■ Tarefa obrigatória 1
Traduza para o inglês a frase "E para fazer isso, como sempre, usamos conceitos matemáticos." do texto sobre similaridade entre imagens.
■ Tarefa obrigatória 2
Segundo o texto sobre similaridade entre imagens, com o auxílio de que são estudados hoje em dia os problemas de análise de imagem?

■ Texto
========================================

Você já se perguntou como nosso cérebro interpreta a luz para que possamos identificar cores, formatos, ou mesmo quem é seu pai, sua irmã e aquela pessoa no espelho? É óbvio que seria muito legal poder entender e ensinar esta habilidade para as máquinas, não é mesmo? E para fazer isso, como sempre, usamos conceitos matemáticos.

Este é o meu cachorro, Teorema, dê uma boa olhada nele:

Então analise estes outros animais:

Agora me diga qual (apenas um) destes animais mais se parece com o Teorema? Imagino que você tenha escolhido o animal da primeira imagem ou da última. Você consegue dizer EXATAMENTE o que nestas imagens levou você a concluir isso? Pense um pouco enquanto vê uma imagem relaxante:

Ok, talvez não tenha sido tão simples entender quais informações são transmitidas para nossos olhos e depois para nosso cérebro que nos fazem chegar a conclusão sobre as similaridades do conteúdo das imagens. Você pode ter pensado em algumas coisas como a cor do pêlo, a cor do focinho, o formato das orelhas, a distância entre os olhos, o comprimento das orelhas, o tamanho do corpo e por aí vai.

Todas essas informações são díficeis de analisar e nosso cérebro faz isso muito rápido. Problemas como esse, de análise de imagem, são estudados hoje em dia com o auxílio de redes neurais de convolução (Convolution Neural Networks) e são extrememante importantes em aplicações e pesquisas pelo mundo todo, mas não é sobre isso que vamos falar neste texto. Vamos abordar este assunto em sua forma mais primitiva, usando as definições de similaridade usadas na matemática para encontrar quais objetos são mais parecidos com outros.

========================================

■ Trecho dos dados
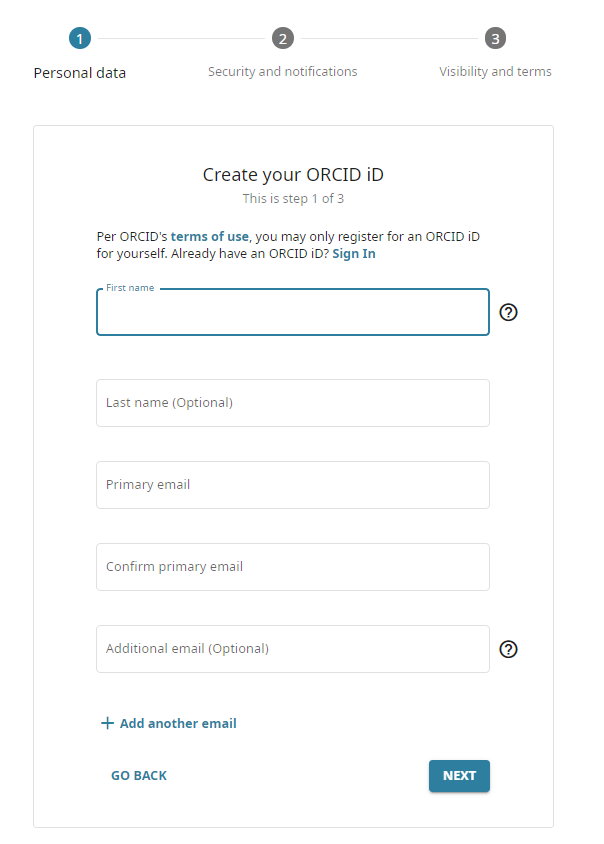Follow the Sign In link
Screen dimensions: 604x844
click(x=354, y=254)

========================================

■ Resultado 1
And to do that, as always, we use mathematical concepts.

■ Resultado 2
Com o auxílio de redes neurais de convolução (Convolution Neural Networks).